- Created by: Optimystix Entertainment
- Starring: Sanaya Irani Karishma Tanna Mouni Roy
- Opening theme: "Kaho Na Yaar Hai" by Aashu Aur Dhruv
- Country of origin: India
- Original language: Hindi

Original release
- Network: STAR Plus
- Release: 18 January – 18 April 2008

= Kaho Na Yaar Hai =

Kaho Na Yaar Hai is a friend-based reality show that aired on STAR Plus channel, and was hosted by Karan Patel.

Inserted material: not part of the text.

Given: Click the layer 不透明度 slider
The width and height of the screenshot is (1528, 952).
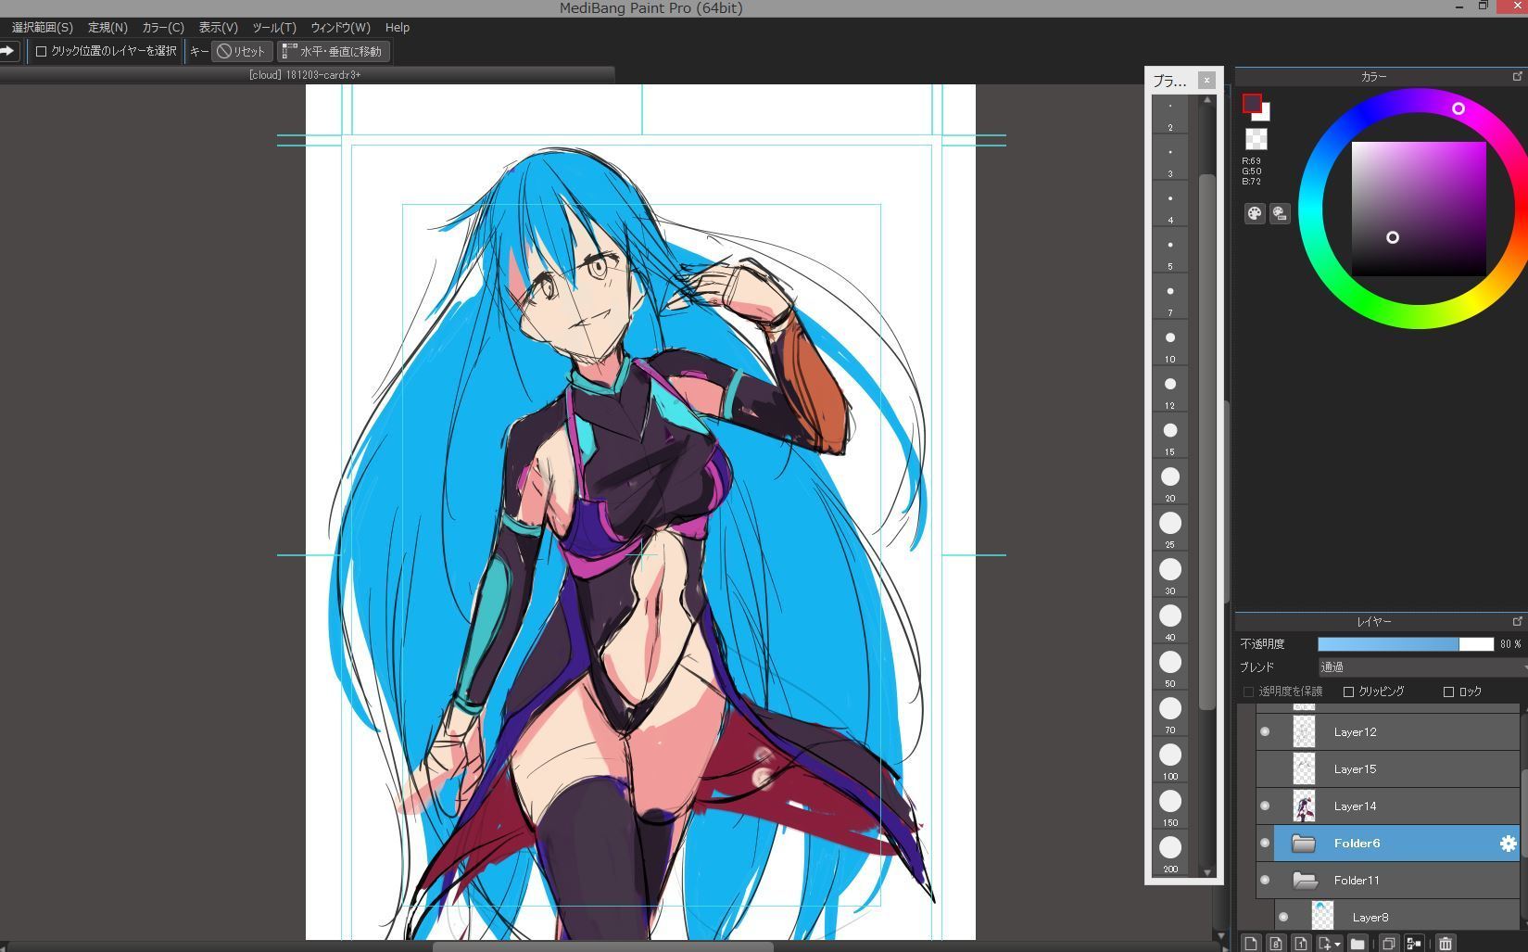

It started on 18 January 2008.

== Host ==
- Karan Patel

== Participant ==

| Episode | Participant 1 | Participant 2 | Episode | Participant 1 | Participant 2 |
|---|---|---|---|---|---|
| 1 | Sonu Nigam | Mallika Sherawat | 2 | Ronit Roy | Mrityunjay kumar |
| 3 | Parmeet Sethi | Archana Puran Singh | 4 | Yash Tonk | Rajshree Thakur |
| 5 | Pulkit Samrat | Mouni Roy | 6 | Aditya Narayan | Karishma Tanna |
| 7 | Sajid Khan ... Maker Of Heyy Babyy | Dia Mirza | 8 | Akashdeep Saigal | Rakshanda Khan |
| 9 | Hussain Kuwajerwala, Tina Kuwajerwala (as players) | Aamir Ali, Sanjeeda Sheikh (as players) | 10 | Isha Koppikar | Sonu Sood |
| 11 | Juhi Parmar | Varun Badola | 12 | Deven Bhojani Representing Gattu Of Baa Bahu Aur Baby | Chaitanya Choudhury Representing Sagar Of Sangam |
| 13 | --- | Episode 6 repeated where Episode 13 scheduled to telecast | 14 | Juhi Chawla | Sunil Shetty |

== Game Tasks ==

- Kya Yahi Yaar Hai ... Round (Task) 1
- Yaar Hoshiyaar ... Round (Task) 2
- Yaara Da Tashan ... Round (Task) 3
- Yaar Ya Paar ... Round (Task) 4 [Final]

== Prizes ==
- 3 Night - 4 Day Trip To Pattaya ... For Winner.
- 3 Night - 4 Day Trip To South-east Asia's Exotic Country ... For Winner.(episode 7 only)
- iPod ... For Runner UP By STAR Plus.